"I was fiancée to M. de Sélincourt."
"That one? Well, he's dead, and damned too, if he has his deserts," commented Rosalie. "Hm, hm—and you knew no one else in Paris?"
"Only Mme de Maillé—she remembered my mother."
"An old story that—she is dead too," said Rosalie composedly. "In effect, it appears that you have no friends; they are all dead."
Aline shrank a little, but did not exclaim. In this nightmare-existence upon which she had entered, it was as natural that dreadful things should happen as until two days ago it had seemed to her young optimism impossible.

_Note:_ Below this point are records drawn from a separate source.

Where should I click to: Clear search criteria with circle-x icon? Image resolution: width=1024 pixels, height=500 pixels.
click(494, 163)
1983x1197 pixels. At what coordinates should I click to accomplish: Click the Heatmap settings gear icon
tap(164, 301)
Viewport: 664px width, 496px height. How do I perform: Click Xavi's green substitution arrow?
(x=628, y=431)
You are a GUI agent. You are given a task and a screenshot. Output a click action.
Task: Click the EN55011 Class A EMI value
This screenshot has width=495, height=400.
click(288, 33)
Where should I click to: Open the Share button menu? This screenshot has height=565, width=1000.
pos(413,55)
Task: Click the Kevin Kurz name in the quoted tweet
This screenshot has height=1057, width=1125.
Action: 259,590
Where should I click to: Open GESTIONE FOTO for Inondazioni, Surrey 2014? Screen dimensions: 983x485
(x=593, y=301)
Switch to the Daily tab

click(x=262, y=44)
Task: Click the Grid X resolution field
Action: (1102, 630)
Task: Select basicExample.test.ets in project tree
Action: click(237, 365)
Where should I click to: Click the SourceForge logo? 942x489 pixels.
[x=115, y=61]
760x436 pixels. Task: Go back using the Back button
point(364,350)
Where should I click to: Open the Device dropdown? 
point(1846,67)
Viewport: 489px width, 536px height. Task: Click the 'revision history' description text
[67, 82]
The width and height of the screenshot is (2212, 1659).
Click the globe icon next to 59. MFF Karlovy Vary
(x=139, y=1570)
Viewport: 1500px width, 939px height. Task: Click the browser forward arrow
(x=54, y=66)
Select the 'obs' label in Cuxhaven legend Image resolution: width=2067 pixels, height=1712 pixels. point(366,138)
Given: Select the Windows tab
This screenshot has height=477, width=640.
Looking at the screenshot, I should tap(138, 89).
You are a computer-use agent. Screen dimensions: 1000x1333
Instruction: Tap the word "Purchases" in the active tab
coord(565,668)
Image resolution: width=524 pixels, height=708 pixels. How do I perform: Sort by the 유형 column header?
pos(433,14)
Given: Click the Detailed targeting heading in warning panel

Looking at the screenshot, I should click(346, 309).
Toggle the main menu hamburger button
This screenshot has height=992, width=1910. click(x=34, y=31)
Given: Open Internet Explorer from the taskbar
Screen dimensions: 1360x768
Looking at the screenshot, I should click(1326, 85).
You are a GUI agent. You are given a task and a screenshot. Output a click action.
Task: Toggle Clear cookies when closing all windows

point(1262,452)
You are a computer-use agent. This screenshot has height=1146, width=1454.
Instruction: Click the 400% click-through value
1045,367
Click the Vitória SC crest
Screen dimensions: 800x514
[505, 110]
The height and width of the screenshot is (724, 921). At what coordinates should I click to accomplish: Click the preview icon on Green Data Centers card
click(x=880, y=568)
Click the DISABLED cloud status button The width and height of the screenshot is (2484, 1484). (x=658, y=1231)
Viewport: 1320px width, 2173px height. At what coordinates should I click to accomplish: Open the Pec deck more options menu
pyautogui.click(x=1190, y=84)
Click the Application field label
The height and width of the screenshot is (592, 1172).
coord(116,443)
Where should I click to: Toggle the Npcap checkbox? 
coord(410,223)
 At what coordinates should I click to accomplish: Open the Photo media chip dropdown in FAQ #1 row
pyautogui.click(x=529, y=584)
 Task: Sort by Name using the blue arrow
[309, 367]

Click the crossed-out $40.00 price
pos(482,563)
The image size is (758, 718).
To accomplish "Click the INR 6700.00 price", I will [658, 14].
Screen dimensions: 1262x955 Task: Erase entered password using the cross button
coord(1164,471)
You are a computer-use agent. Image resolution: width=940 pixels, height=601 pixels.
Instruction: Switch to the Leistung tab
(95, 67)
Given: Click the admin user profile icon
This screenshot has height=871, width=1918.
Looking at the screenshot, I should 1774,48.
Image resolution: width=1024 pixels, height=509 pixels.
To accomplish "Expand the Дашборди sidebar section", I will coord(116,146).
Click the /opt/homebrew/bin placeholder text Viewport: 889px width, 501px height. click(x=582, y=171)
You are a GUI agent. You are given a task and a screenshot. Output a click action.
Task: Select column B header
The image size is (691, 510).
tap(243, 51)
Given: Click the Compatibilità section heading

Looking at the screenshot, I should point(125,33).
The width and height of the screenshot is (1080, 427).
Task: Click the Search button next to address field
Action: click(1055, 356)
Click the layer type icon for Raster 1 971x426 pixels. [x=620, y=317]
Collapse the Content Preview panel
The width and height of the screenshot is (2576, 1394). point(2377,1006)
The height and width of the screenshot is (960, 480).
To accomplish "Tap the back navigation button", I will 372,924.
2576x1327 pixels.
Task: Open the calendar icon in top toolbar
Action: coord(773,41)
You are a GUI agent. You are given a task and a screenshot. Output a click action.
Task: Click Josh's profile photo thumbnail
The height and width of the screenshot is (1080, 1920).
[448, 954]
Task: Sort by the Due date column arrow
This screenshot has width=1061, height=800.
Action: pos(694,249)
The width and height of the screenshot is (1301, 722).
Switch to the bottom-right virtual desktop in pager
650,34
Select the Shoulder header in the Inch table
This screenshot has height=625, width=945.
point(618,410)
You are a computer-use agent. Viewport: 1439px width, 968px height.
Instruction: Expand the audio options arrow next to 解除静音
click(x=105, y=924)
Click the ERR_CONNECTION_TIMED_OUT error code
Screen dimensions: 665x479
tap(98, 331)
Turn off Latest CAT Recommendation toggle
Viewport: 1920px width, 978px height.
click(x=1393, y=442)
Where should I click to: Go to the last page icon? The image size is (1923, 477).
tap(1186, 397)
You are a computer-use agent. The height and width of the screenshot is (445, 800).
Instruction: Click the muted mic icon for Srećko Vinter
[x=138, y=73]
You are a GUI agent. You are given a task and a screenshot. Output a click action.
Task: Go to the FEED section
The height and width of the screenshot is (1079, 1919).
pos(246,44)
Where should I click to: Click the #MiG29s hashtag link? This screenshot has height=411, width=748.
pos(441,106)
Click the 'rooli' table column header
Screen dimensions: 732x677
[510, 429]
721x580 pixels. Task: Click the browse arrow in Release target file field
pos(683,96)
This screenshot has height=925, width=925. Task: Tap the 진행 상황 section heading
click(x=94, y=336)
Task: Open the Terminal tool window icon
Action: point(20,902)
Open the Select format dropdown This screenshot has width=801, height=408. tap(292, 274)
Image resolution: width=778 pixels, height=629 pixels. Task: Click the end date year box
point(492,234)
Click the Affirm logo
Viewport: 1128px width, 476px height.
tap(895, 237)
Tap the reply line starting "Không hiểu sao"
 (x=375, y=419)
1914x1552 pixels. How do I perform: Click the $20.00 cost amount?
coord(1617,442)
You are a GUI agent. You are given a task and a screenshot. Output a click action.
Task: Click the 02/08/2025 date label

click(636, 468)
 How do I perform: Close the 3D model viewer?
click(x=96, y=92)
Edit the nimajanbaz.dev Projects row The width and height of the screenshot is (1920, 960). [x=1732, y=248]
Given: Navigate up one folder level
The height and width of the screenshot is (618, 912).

Rosalie pursued the conversation.
"Yes, they are all dead. I gave myself the trouble of going to see my sister this morning on purpose to find out. Marie is a poor soft creature; she cried and sobbed as if she had lost her dearest friends, and Bault, the great hulk, looked as white as chalk. I always say I should make a better gaoler myself—not that I 'm not sorry for them, mind you, with all that place to get clean again, and blood, as every one knows, the work of the world to get out of things."
Mademoiselle shuddered.
"Oh!" she breathed protestingly, and then added in haste, "They are all dead, Madame, all my friends, and what am I to do?"
Rosalie crossed her arms and swayed approvingly. Here was a suitable frame of mind at last—very different from the hoity-toity airs of the beginning.